Steady-State Motion Visual Evoked Potential (SSMVEP) Based on Equal Luminance Colored Enhancement

• Published in: PloS one Vol. 12; no. 1; p. e0169642
• Main Authors: Yan, Wenqiang, Xu, Guanghua, Li, Min, Xie, Jun, Han, Chengcheng, Zhang, Sicong, Luo, Ailing, Chen, Chaoyang
• Format: Journal Article
• Language: English
• Published: United States Public Library of Science 01.01.2017; Public Library of Science (PLoS)

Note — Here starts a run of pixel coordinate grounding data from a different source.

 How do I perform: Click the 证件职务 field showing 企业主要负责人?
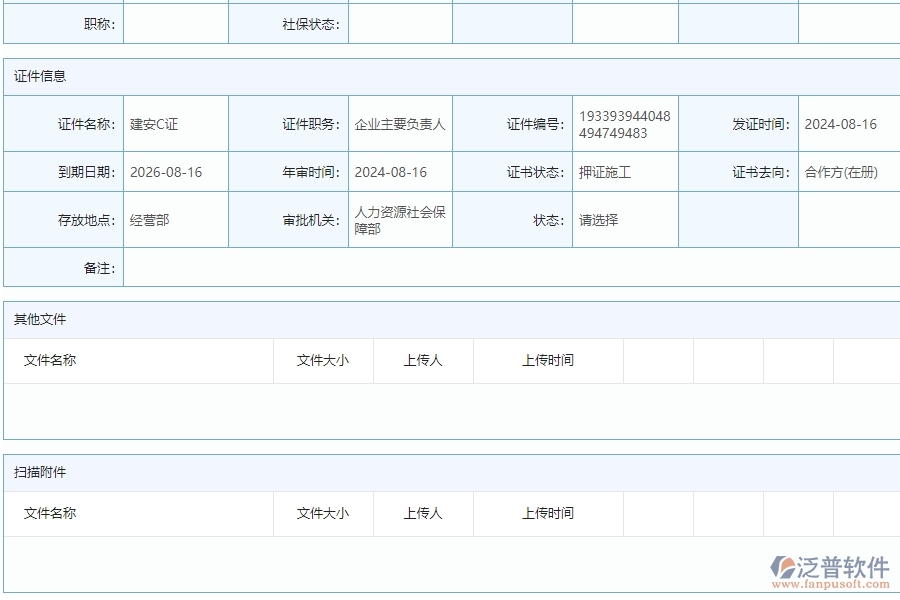400,123
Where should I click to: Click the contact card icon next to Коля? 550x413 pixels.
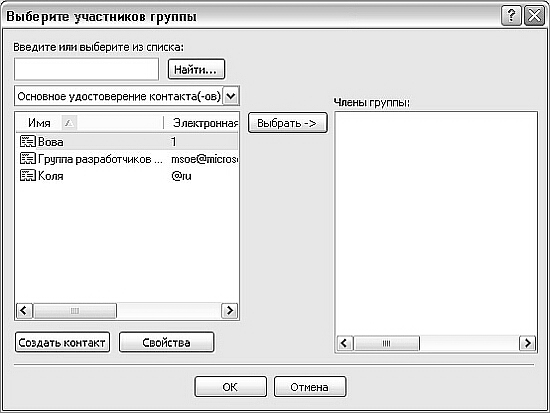(x=28, y=175)
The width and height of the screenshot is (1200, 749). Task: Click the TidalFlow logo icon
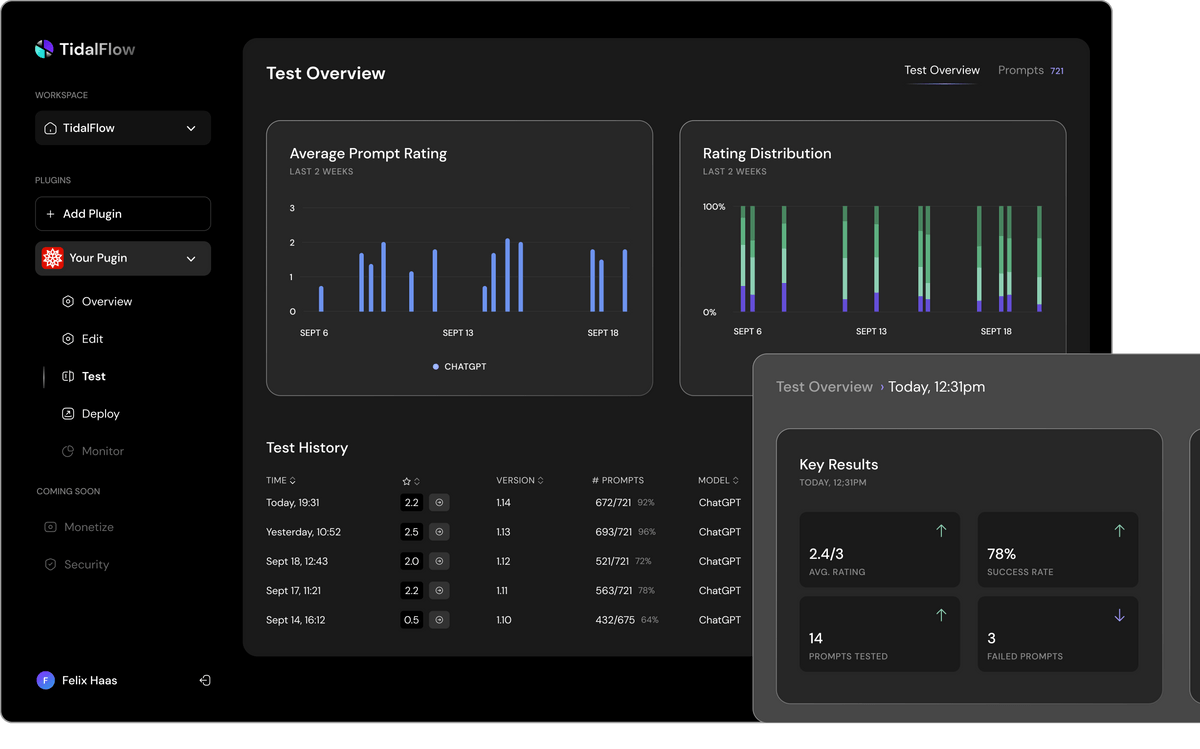tap(44, 49)
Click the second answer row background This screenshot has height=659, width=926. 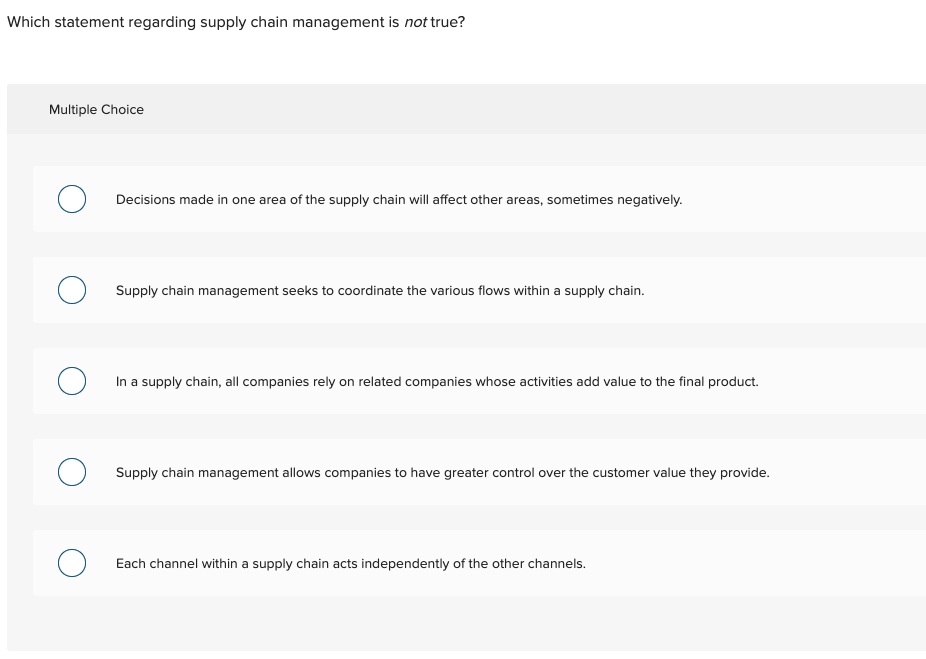(x=480, y=290)
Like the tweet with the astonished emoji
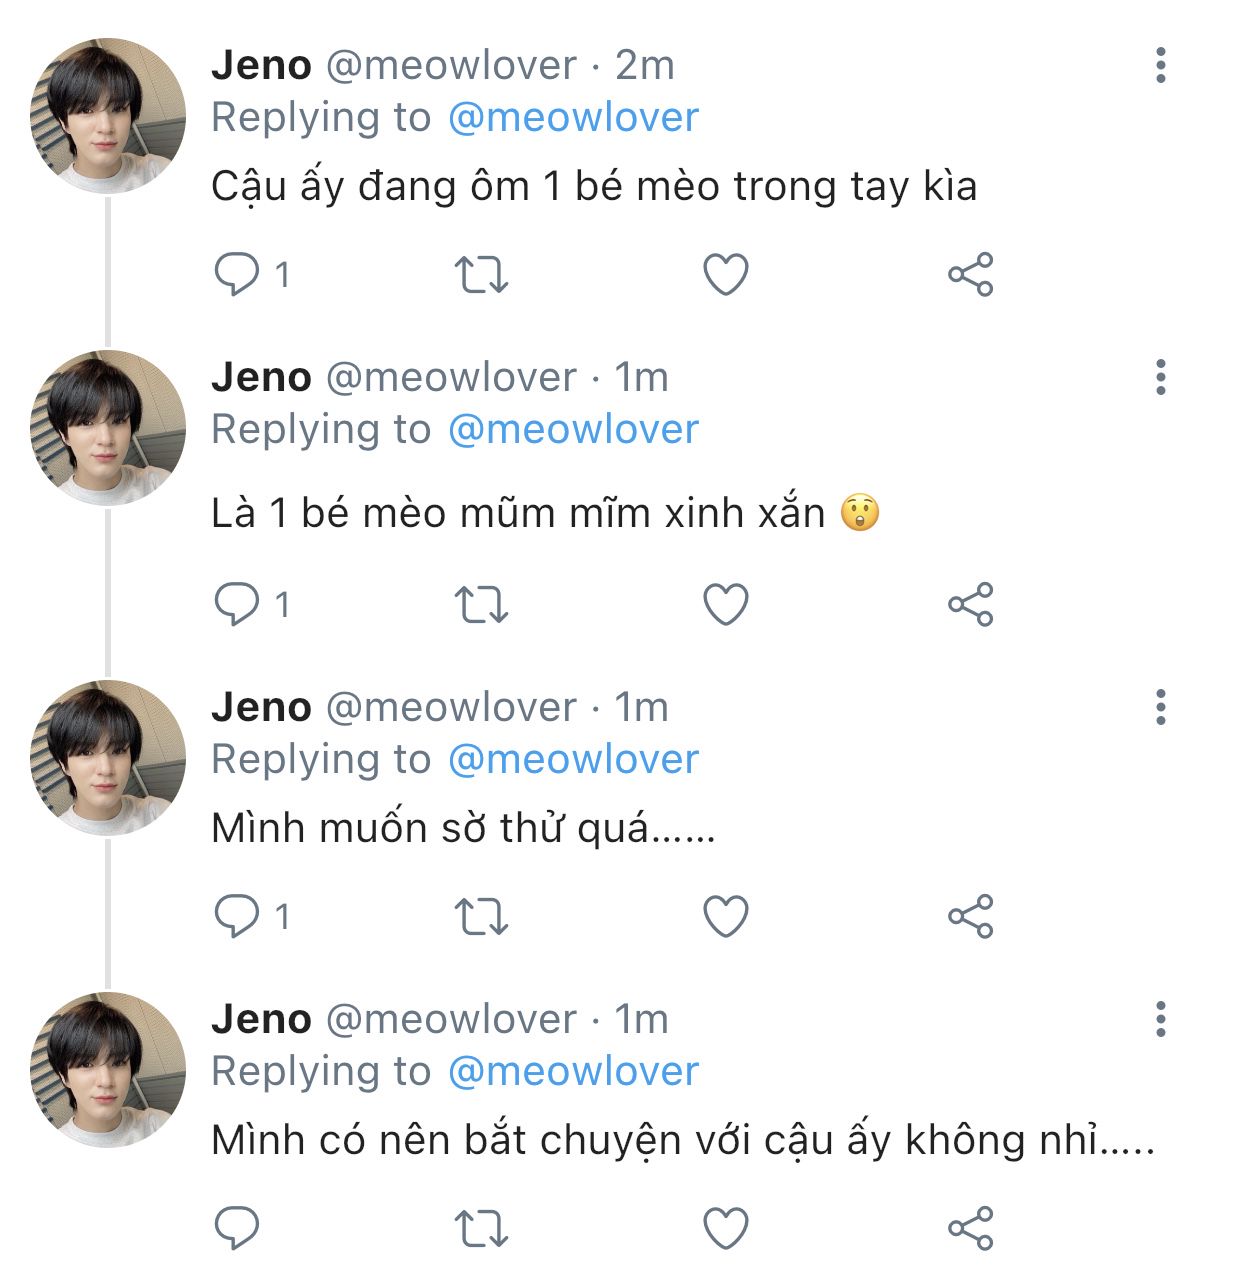 [726, 604]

• Subjects: Accuracy; Algorithms; Analysis; Biology and Life Sciences; Biomedical engineering; Brain; Brain research; Brain stimulation; Brain-Computer Interfaces; Color Perception; Computer applications; Contraction; Correlation analysis; EEG; Electroencephalography; Engineering and Technology; Evoked Potentials, Visual; Fatigue; Feature recognition; Female; Flicker; Frequency spectrum; Human performance; Human-computer interface; Humans; Implants; Laboratories; Low frequencies; Male; Mechanical engineering; Medicine and Health Sciences; Models, Neurological; Motion; Motion detection; Neural Pathways; Neurosciences; Pattern Recognition, Visual; Peak frequency; Photic Stimulation; Physical Sciences; Reproducibility of Results; Research and Analysis Methods; Statistical analysis; Steady state; Stimulation; Visual Cortex - physiology; Visual evoked potentials; Visual stimuli
• ISSN: 1932-6203; 1932-6203
• DOI: 10.1371/journal.pone.0169642

Steady-state visual evoked potential (SSVEP) is one of the typical stimulation paradigms of brain-computer interface (BCI). It has become a research approach to improve the performance of human-computer interaction, because of its advantages including multiple objectives, less recording electrodes for electroencephalogram (EEG) signals, and strong anti-interference capacity. Traditional SSVEP using light flicker stimulation may cause visual fatigue with a consequent reduction of recognition accuracy. To avoid the negative impacts on the brain response caused by prolonged strong visual stimulation for SSVEP, steady-state motion visual evoked potential (SSMVEP) stimulation method was used in this study by an equal-luminance colored ring-shaped checkerboard paradigm. The movement patterns of the checkerboard included contraction and expansion, which produced less discomfort to subjects. Feature recognition algorithms based on power spectrum density (PSD) peak was used to identify the peak frequency on PSD in response to visual stimuli. Results demonstrated that the equal-luminance red-green stimulating paradigm within the low frequency spectrum (lower than 15 Hz) produced higher power of SSMVEP and recognition accuracy than black-white stimulating paradigm. PSD-based SSMVEP recognition accuracy was 88.15±6.56%. There was no statistical difference between canonical correlation analysis (CCA) (86.57±5.37%) and PSD on recognition accuracy. This study demonstrated that equal-luminance colored ring-shaped checkerboard visual stimulation evoked SSMVEP with better SNR on low frequency spectrum of power density and improved the interactive performance of BCI.